Once immovable and even implacable and overly opinionated and intolerant in many ways, he became, under the influence of Aspasia, less inflexible, less coldly impatient, less rude with inferiors. So he gained the reputation of mellowing. Men who had feared and avoided him found him amazingly more congenial, more willing to listen, less sardonic and bitter. Even the despised bureaucrats spoke of him with reluctant appreciation. The Archons, with the exception of Daedalus, were now less afraid of his aristocratic arrogance, and the Assembly, which once had sat like bound and resentful slaves when he addressed them, began to anticipate his speeches and his suggestions with pleasure. However, once he had become an enemy he never deviated from his detestation. Nor would he suffer fools. “They should be castrated,” he would often say, “for they bestow folly on their sons, and are more terrible than Helots, and are like the dragons’ teeth.” Consequently the fools in the government—and they were in the majority, as was inevitable—hated him with the deadly hatred of the simpleton. He laughed openly at their power, and derided it, though knowing it was theirs, and fought it ruthlessly and often successfully.

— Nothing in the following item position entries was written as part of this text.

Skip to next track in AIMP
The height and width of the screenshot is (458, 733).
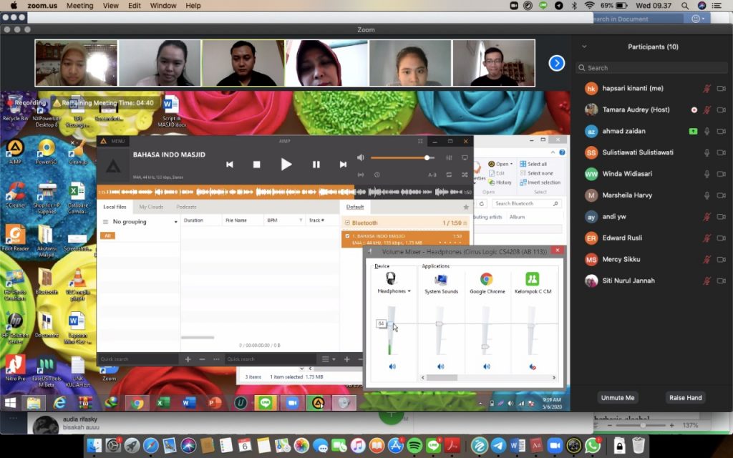[343, 165]
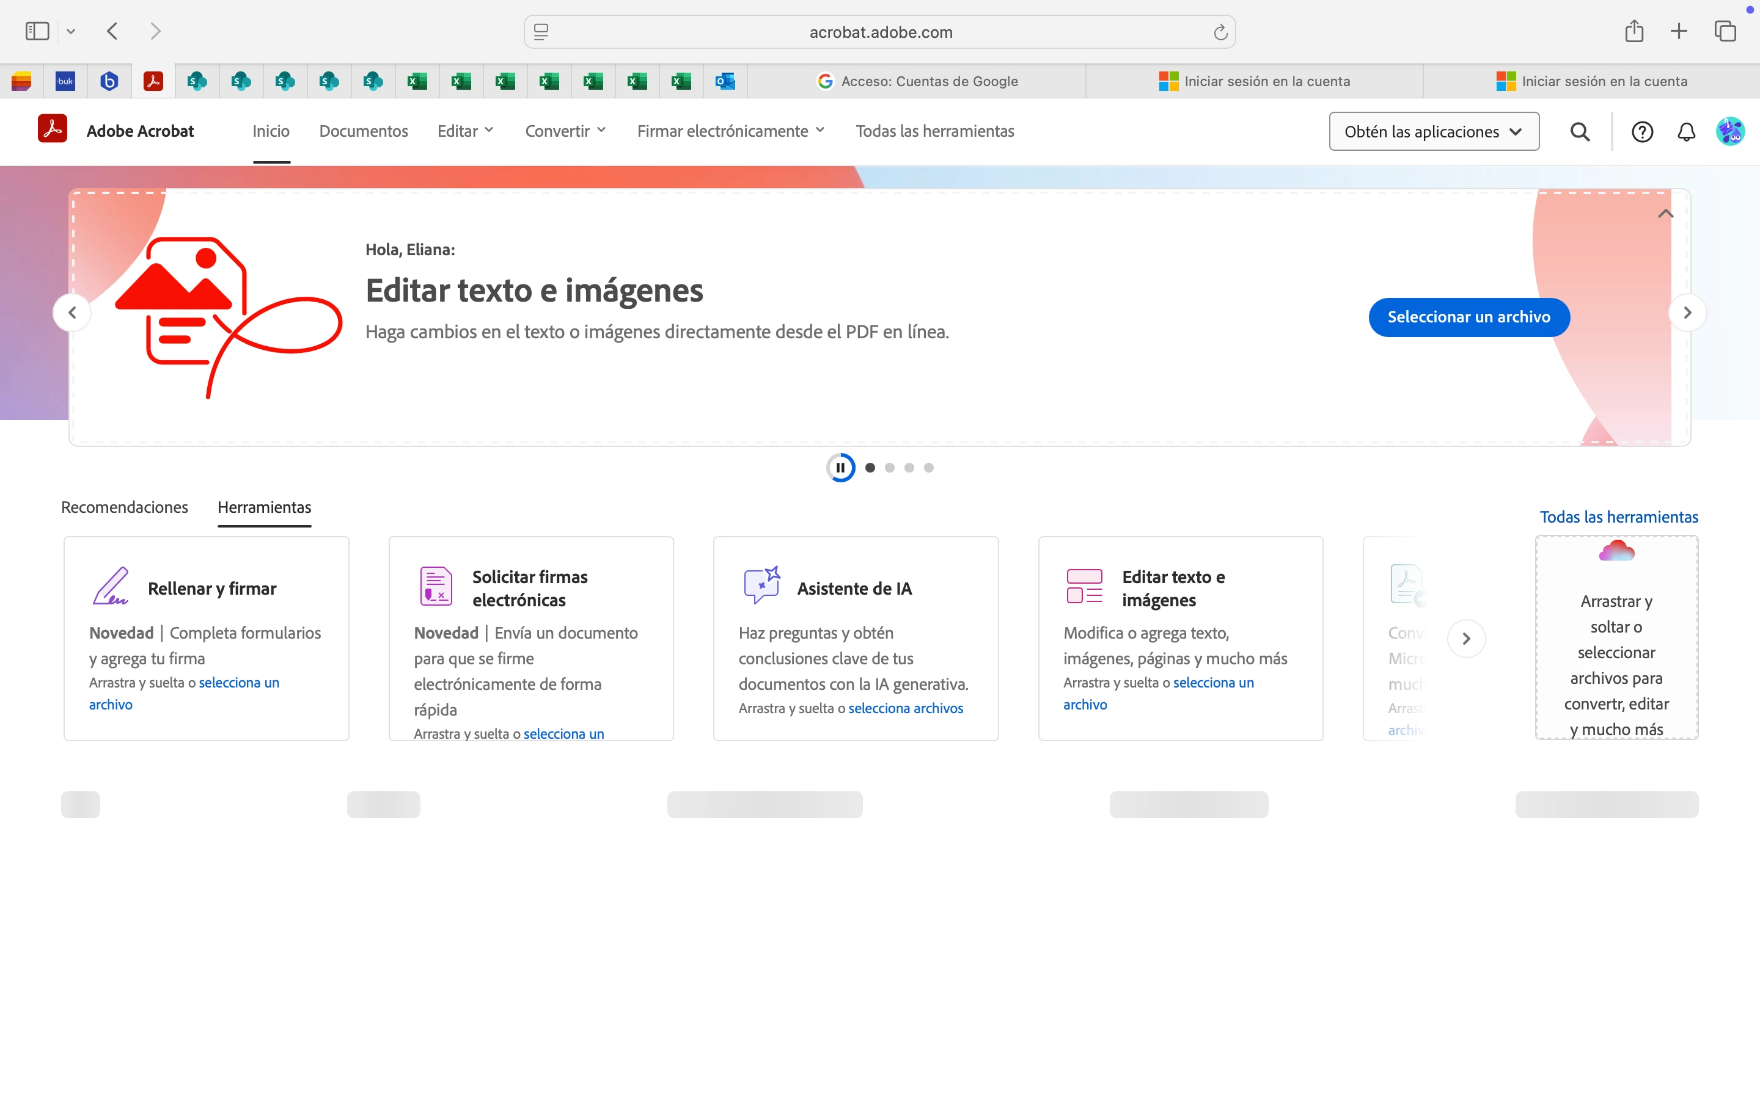
Task: Pause the banner carousel autoplay
Action: 841,467
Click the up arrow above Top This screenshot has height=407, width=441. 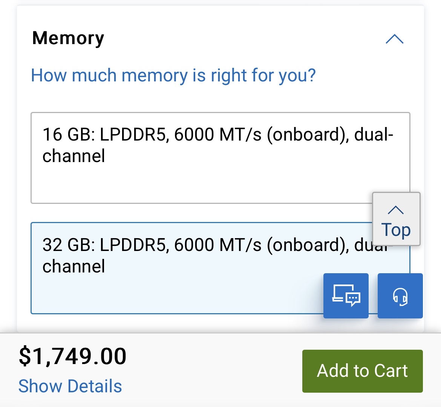point(396,210)
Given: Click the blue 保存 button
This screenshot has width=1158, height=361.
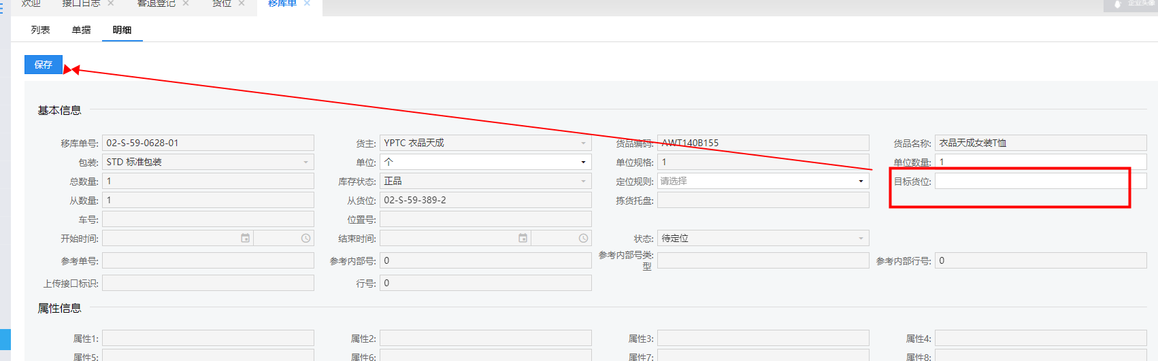Looking at the screenshot, I should click(43, 65).
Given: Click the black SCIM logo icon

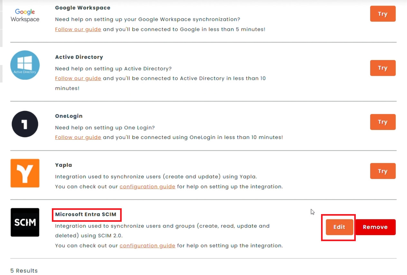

So, he was delighted that his sons loved and reverenced Aspasia and found her company irresistible. She could quell the cynical and sometimes cruel wit of Xanthippus, and make him more thoughtful and considerate of others, for he respected her and wished her regard. She could move the adamantine character of Paralus to a less intolerant reflectiveness. “It is good to have sound convictions,” she would tell him, “and noble principles. But the majority of men are neither sound nor of any intellectual principles at all. They are confused; they suffer the predicament of mankind, in that they are bewildered by the world in which they find themselves. Have mercy on them. But indiscriminate compassion is not only perilous. It is maudlin, and is often the attribute of the secret destroyers of mankind. Rather have pity of your fellow men, and seek to lead them with tenderness and understanding, but never with the conviction that you know what is best for them. We are all but human. To believe that we know more than our brother is the supreme arrogance.”
“But surely my father knows more than do his associates,” Paralus would protest, to the glee of Xanthippus.
Aspasia would dimple at this, and the youths would be enchanted. “Your father,” she would reply, “is very rare indeed. He even admits this, himself.”
She loved both the youths like a mother. She was often afraid for Xanthippus, whose tongue was like a double-edged sword, heedless of the wounds he inflicted and careless of the wounds he suffered in consequence. He was born to infuriate those of lesser minds, and he had realized that much earlier, and with enthusiasm. “It is not necessary to placate fools,” Aspasia would say. “Avoid them. But to hurt potential friends and make them enemies, just for a moment’s sharp epigram, is folly. An acid witticism is a high price to pay for the loss of a friend. A man needs all the devoted friends he can acquire.”